▶ _PROMPT_
Lines in the records below that contain the word "agent" must each be copied.
========================
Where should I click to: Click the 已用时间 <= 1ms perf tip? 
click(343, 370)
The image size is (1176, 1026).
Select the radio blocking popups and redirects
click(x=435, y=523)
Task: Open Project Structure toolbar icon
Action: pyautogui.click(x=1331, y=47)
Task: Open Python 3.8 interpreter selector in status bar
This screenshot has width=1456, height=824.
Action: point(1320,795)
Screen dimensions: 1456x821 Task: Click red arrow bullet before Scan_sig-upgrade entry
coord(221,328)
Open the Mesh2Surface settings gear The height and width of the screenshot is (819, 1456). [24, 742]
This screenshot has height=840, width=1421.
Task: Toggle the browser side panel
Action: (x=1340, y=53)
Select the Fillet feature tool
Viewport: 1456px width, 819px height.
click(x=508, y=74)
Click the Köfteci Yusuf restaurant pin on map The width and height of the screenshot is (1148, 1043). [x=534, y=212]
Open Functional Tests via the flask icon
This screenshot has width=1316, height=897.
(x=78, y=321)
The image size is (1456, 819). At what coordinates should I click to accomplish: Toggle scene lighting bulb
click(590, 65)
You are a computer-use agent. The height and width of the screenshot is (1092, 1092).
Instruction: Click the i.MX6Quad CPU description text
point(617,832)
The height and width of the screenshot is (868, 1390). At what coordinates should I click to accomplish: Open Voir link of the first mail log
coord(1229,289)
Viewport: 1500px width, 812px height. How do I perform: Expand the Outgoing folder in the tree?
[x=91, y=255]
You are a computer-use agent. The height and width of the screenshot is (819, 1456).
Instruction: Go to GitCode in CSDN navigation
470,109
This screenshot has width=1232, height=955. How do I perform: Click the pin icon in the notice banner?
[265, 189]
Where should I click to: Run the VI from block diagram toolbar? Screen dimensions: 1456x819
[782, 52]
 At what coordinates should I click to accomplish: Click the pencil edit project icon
========================
▶ _EXERCISE RESPONSE_
You are a computer-use agent. The height and width of the screenshot is (1092, 1092).
You are a computer-use agent. The height and width of the screenshot is (819, 1456).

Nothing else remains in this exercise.